It's still the original first version. With all the things going on here, this last few weeks has been particularly challenging. I hope to have it ready this weekend.


----------



## Mike Greene (Dec 23, 2020)

David Kudell did a piece using Sunset Strings that I have to share. We're not actually fielding demos just yet, but I love this one so much, I'm making it our first one.

All strings, even the articulations you might not expect, are Sunset Strings. Check it out:


----------



## ProfoundSilence (Dec 23, 2020)

Mike Greene said:


> David Kudell did a piece using Sunset Strings that I have to share. We're not actually fielding demos just yet, but I love this one so much, I'm making it our first one.
> 
> All strings, even the articulations you might not expect, are Sunset Strings. Check it out:



amazing as usual great job david

Excellent work Mr. Greene


----------



## ism (Dec 23, 2020)

Mike Greene said:


> David Kudell did a piece using Sunset Strings that I have to share. We're not actually fielding demos just yet, but I love this one so much, I'm making it our first one.
> 
> All strings, even the articulations you might not expect, are Sunset Strings. Check it out:




Wow, excellent demo. And completely different from all the possibilities this library has bouncing around my head. 

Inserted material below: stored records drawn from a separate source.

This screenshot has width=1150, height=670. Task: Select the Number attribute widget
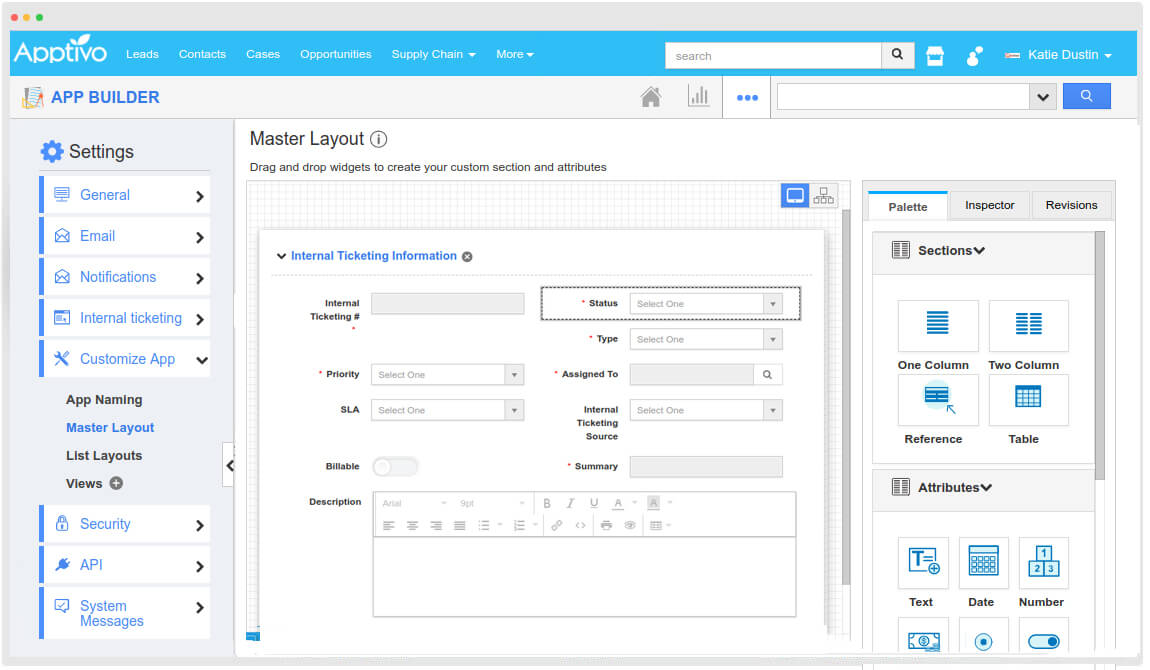(x=1043, y=562)
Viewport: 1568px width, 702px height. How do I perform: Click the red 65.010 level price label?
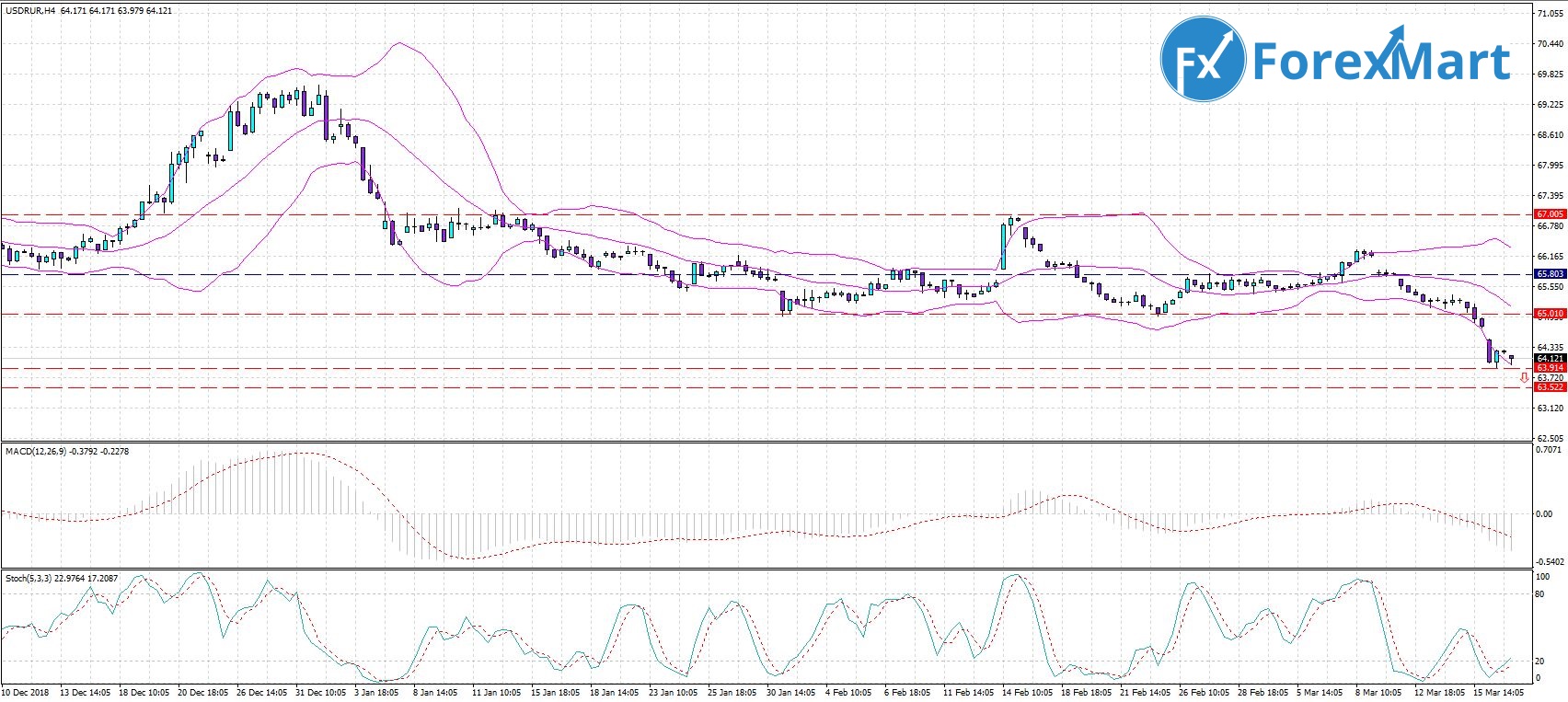pyautogui.click(x=1550, y=314)
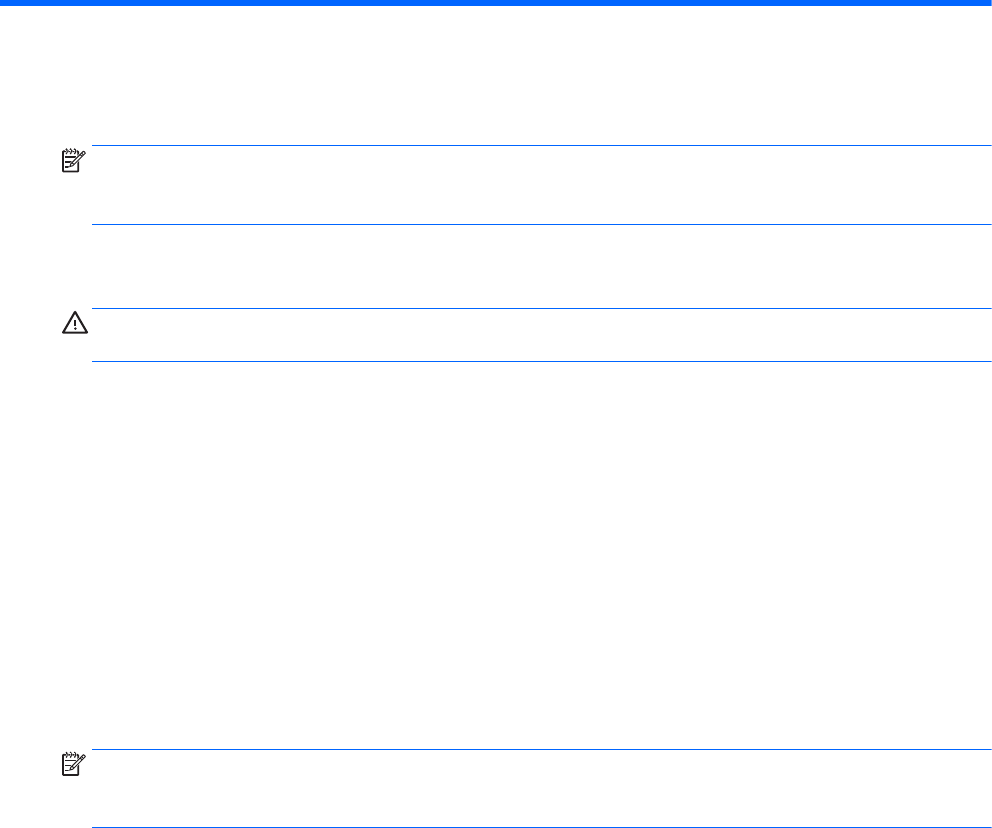Click the top rule of the lower note box
The image size is (992, 828).
[540, 750]
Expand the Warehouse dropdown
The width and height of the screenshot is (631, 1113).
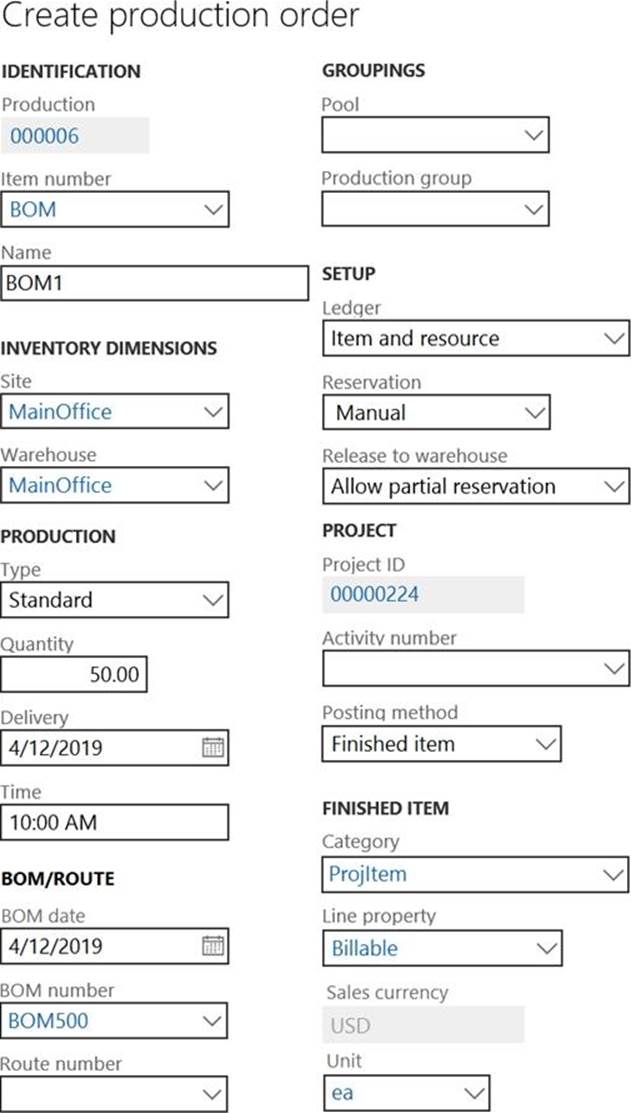[213, 485]
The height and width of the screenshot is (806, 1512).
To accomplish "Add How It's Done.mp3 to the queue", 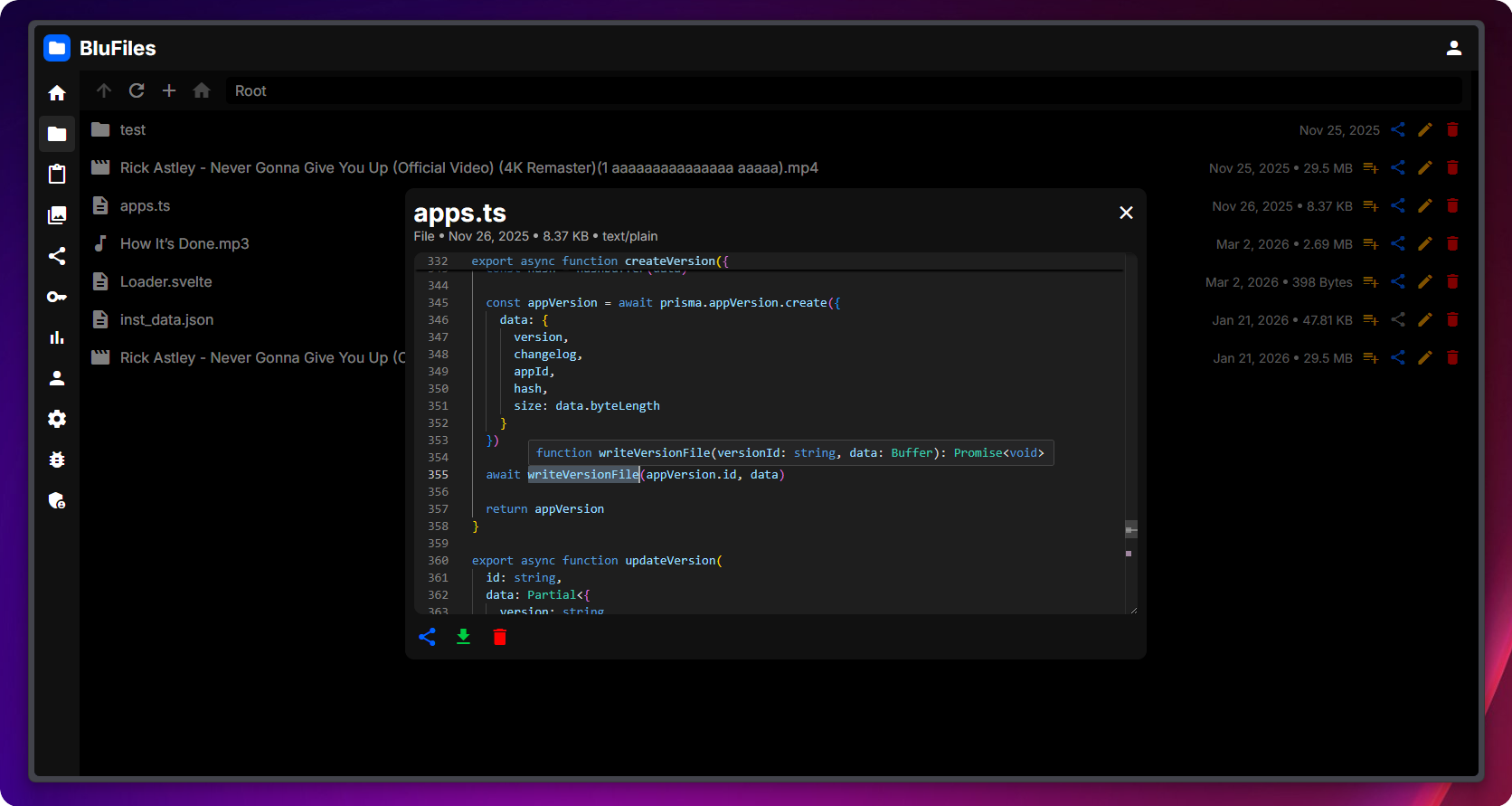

I guess with the name ‘sunset strings’ it should come as no surprise that it would be great in a very hollywood expressive space. It’s just that it so vividly takes me in other directions that such a hollywood-esque demo seems somehow completely surprising, and eye opening. Very cool. 

Can’t wait to hear more demos.


----------



## Martin Nyrwal (Dec 23, 2020)

Mike Greene said:


> David Kudell did a piece using Sunset Strings that I have to share. We're not actually fielding demos just yet, but I love this one so much, I'm making it our first one.
> 
> All strings, even the articulations you might not expect, are Sunset Strings. Check it out:




David is on a roll currently! Great to be able to get a glimpse into your journey and have the chance to follow along! I wish you all the best! And I need to put more of those ! in. So !!!!!!!!!!!!!!!!!!!!!!!!!!!!!!


----------



## David Kudell (Dec 23, 2020)

Thanks Mike, I really like what you've created with Sunset Strings and I'm happy to add it to my scoring template. The top layer/bottom layer concept is really clever, and the wealth of articulations gives you quite a palette to work with. I thought I was just getting some really nice Sul Tasto and Trems, but upon opening it, I was like, "Oh, there's staccato, pizz, and waves too!" I also find the sound really rich and silky.


----------



## feck (Dec 23, 2020)

Holy crap this looks and sounds amazing. Fantastic creativity. Grabbing now.


----------



## muziksculp (Dec 23, 2020)

@Mike Greene ,

Hi, and Congratulations on your new *Sunset Strings* Library. 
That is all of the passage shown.